[Assignment]: A complete, word-for-word restatement of the entries is needed.

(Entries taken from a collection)
-=-=-

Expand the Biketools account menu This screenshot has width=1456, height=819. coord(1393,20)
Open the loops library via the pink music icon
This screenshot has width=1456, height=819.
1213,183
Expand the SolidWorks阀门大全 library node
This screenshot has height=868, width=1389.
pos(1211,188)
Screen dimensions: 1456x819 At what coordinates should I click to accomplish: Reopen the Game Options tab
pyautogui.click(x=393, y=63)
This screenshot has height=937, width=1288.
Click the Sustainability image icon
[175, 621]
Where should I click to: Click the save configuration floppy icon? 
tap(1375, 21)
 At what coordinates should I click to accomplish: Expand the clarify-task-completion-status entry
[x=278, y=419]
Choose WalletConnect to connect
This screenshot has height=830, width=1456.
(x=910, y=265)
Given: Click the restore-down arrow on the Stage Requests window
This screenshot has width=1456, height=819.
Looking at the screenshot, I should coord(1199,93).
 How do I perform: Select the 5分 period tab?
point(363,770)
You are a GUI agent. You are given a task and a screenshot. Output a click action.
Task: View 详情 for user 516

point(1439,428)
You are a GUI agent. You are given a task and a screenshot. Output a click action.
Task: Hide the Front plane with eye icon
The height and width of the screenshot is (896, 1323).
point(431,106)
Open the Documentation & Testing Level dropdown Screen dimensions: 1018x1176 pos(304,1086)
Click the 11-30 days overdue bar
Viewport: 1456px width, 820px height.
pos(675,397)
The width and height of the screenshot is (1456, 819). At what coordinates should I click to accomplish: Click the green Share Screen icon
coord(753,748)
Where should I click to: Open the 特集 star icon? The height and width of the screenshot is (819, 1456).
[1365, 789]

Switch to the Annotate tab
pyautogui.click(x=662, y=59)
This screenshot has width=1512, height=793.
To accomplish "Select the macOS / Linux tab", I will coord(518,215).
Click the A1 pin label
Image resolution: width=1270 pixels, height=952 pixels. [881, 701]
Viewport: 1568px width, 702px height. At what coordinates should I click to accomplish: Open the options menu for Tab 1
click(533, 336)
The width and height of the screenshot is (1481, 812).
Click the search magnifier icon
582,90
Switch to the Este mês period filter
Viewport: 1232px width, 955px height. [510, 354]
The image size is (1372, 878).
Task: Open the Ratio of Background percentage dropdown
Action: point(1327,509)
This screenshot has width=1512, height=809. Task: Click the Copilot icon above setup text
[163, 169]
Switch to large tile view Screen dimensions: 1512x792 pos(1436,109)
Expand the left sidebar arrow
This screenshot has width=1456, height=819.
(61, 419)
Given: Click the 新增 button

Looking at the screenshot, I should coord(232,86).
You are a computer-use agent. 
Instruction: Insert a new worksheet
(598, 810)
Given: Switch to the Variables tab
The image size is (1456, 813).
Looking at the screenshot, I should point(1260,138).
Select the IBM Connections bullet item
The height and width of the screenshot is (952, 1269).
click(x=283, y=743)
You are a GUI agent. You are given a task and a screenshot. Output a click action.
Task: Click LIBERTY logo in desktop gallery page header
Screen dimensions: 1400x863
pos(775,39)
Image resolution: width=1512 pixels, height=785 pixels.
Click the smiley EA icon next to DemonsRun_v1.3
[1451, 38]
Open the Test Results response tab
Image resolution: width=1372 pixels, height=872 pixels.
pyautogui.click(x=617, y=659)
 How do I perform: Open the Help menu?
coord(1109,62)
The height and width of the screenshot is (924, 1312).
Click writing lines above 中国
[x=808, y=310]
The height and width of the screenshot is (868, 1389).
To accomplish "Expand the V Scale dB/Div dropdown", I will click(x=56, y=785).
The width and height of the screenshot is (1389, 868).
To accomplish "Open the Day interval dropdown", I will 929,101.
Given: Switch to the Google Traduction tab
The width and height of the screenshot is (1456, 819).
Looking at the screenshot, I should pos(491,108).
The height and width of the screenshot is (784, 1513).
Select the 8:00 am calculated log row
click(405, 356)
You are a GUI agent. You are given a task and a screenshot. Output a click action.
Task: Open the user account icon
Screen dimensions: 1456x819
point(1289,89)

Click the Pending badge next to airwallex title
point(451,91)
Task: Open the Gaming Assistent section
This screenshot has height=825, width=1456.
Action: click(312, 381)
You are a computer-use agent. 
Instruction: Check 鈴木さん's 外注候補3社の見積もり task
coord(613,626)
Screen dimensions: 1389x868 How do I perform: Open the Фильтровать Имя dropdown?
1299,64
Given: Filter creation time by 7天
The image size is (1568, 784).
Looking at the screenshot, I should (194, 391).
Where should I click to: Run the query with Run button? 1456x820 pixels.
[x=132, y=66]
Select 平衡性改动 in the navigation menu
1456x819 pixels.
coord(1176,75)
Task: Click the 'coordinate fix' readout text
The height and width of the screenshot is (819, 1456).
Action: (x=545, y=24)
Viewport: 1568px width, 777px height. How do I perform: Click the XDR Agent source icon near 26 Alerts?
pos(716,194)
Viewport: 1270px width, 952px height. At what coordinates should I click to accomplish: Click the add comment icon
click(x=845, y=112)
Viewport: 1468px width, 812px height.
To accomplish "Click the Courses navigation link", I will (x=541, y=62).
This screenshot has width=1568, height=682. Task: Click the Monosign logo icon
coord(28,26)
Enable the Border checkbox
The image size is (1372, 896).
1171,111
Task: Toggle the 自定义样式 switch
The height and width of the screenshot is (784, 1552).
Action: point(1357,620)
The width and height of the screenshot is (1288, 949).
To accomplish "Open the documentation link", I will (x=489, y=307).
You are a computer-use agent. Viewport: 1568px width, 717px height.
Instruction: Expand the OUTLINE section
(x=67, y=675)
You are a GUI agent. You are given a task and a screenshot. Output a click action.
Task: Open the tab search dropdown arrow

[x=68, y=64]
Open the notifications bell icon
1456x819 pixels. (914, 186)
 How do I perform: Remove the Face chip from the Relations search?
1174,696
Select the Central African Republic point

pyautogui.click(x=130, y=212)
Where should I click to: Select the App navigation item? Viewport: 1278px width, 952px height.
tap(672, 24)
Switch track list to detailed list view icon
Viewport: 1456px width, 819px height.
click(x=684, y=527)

-=-=-

[Result of this task]:
Expand the Biketools account menu This screenshot has width=1456, height=819. coord(1393,20)
Open the loops library via the pink music icon
This screenshot has width=1456, height=819.
1213,183
Expand the SolidWorks阀门大全 library node
This screenshot has height=868, width=1389.
pos(1211,188)
Screen dimensions: 1456x819 At what coordinates should I click to accomplish: Reopen the Game Options tab
pyautogui.click(x=393, y=63)
This screenshot has height=937, width=1288.
Click the Sustainability image icon
[175, 621]
Where should I click to: Click the save configuration floppy icon? 
tap(1375, 21)
 At what coordinates should I click to accomplish: Expand the clarify-task-completion-status entry
[x=278, y=419]
Choose WalletConnect to connect
This screenshot has height=830, width=1456.
(x=910, y=265)
Given: Click the restore-down arrow on the Stage Requests window
This screenshot has width=1456, height=819.
Looking at the screenshot, I should coord(1199,93).
 How do I perform: Select the 5分 period tab?
point(363,770)
You are a GUI agent. You are given a task and a screenshot. Output a click action.
Task: View 详情 for user 516

point(1439,428)
You are a GUI agent. You are given a task and a screenshot. Output a click action.
Task: Hide the Front plane with eye icon
The height and width of the screenshot is (896, 1323).
point(431,106)
Open the Documentation & Testing Level dropdown Screen dimensions: 1018x1176 pos(304,1086)
Click the 11-30 days overdue bar
Viewport: 1456px width, 820px height.
pos(675,397)
The width and height of the screenshot is (1456, 819). At what coordinates should I click to accomplish: Click the green Share Screen icon
coord(753,748)
Where should I click to: Open the 特集 star icon? The height and width of the screenshot is (819, 1456).
[1365, 789]

Switch to the Annotate tab
pyautogui.click(x=662, y=59)
This screenshot has width=1512, height=793.
To accomplish "Select the macOS / Linux tab", I will coord(518,215).
Click the A1 pin label
Image resolution: width=1270 pixels, height=952 pixels. [881, 701]
Viewport: 1568px width, 702px height. At what coordinates should I click to accomplish: Open the options menu for Tab 1
click(533, 336)
The width and height of the screenshot is (1481, 812).
Click the search magnifier icon
582,90
Switch to the Este mês period filter
Viewport: 1232px width, 955px height. [510, 354]
The image size is (1372, 878).
Task: Open the Ratio of Background percentage dropdown
Action: point(1327,509)
This screenshot has width=1512, height=809. Task: Click the Copilot icon above setup text
[163, 169]
Switch to large tile view Screen dimensions: 1512x792 pos(1436,109)
Expand the left sidebar arrow
This screenshot has width=1456, height=819.
(61, 419)
Given: Click the 新增 button

Looking at the screenshot, I should coord(232,86).
You are a computer-use agent. 
Instruction: Insert a new worksheet
(598, 810)
Given: Switch to the Variables tab
The image size is (1456, 813).
Looking at the screenshot, I should point(1260,138).
Select the IBM Connections bullet item
The height and width of the screenshot is (952, 1269).
click(x=283, y=743)
You are a GUI agent. You are given a task and a screenshot. Output a click action.
Task: Click LIBERTY logo in desktop gallery page header
Screen dimensions: 1400x863
pos(775,39)
Image resolution: width=1512 pixels, height=785 pixels.
Click the smiley EA icon next to DemonsRun_v1.3
[1451, 38]
Open the Test Results response tab
Image resolution: width=1372 pixels, height=872 pixels.
pyautogui.click(x=617, y=659)
 How do I perform: Open the Help menu?
coord(1109,62)
The height and width of the screenshot is (924, 1312).
Click writing lines above 中国
[x=808, y=310]
The height and width of the screenshot is (868, 1389).
To accomplish "Expand the V Scale dB/Div dropdown", I will click(x=56, y=785).
The width and height of the screenshot is (1389, 868).
To accomplish "Open the Day interval dropdown", I will 929,101.
Given: Switch to the Google Traduction tab
The width and height of the screenshot is (1456, 819).
Looking at the screenshot, I should pos(491,108).
The height and width of the screenshot is (784, 1513).
Select the 8:00 am calculated log row
click(405, 356)
You are a GUI agent. You are given a task and a screenshot. Output a click action.
Task: Open the user account icon
Screen dimensions: 1456x819
point(1289,89)

Click the Pending badge next to airwallex title
point(451,91)
Task: Open the Gaming Assistent section
This screenshot has height=825, width=1456.
Action: click(312, 381)
You are a computer-use agent. 
Instruction: Check 鈴木さん's 外注候補3社の見積もり task
coord(613,626)
Screen dimensions: 1389x868 How do I perform: Open the Фильтровать Имя dropdown?
1299,64
Given: Filter creation time by 7天
The image size is (1568, 784).
Looking at the screenshot, I should (194, 391).
Where should I click to: Run the query with Run button? 1456x820 pixels.
[x=132, y=66]
Select 平衡性改动 in the navigation menu
1456x819 pixels.
coord(1176,75)
Task: Click the 'coordinate fix' readout text
The height and width of the screenshot is (819, 1456).
Action: (x=545, y=24)
Viewport: 1568px width, 777px height. How do I perform: Click the XDR Agent source icon near 26 Alerts?
pos(716,194)
Viewport: 1270px width, 952px height. At what coordinates should I click to accomplish: Click the add comment icon
click(x=845, y=112)
Viewport: 1468px width, 812px height.
To accomplish "Click the Courses navigation link", I will (x=541, y=62).
This screenshot has width=1568, height=682. Task: Click the Monosign logo icon
coord(28,26)
Enable the Border checkbox
The image size is (1372, 896).
1171,111
Task: Toggle the 自定义样式 switch
The height and width of the screenshot is (784, 1552).
Action: point(1357,620)
The width and height of the screenshot is (1288, 949).
To accomplish "Open the documentation link", I will (x=489, y=307).
You are a computer-use agent. Viewport: 1568px width, 717px height.
Instruction: Expand the OUTLINE section
(x=67, y=675)
You are a GUI agent. You are given a task and a screenshot. Output a click action.
Task: Open the tab search dropdown arrow

[x=68, y=64]
Open the notifications bell icon
1456x819 pixels. (914, 186)
 How do I perform: Remove the Face chip from the Relations search?
1174,696
Select the Central African Republic point

pyautogui.click(x=130, y=212)
Where should I click to: Select the App navigation item? Viewport: 1278px width, 952px height.
tap(672, 24)
Switch track list to detailed list view icon
Viewport: 1456px width, 819px height.
click(x=684, y=527)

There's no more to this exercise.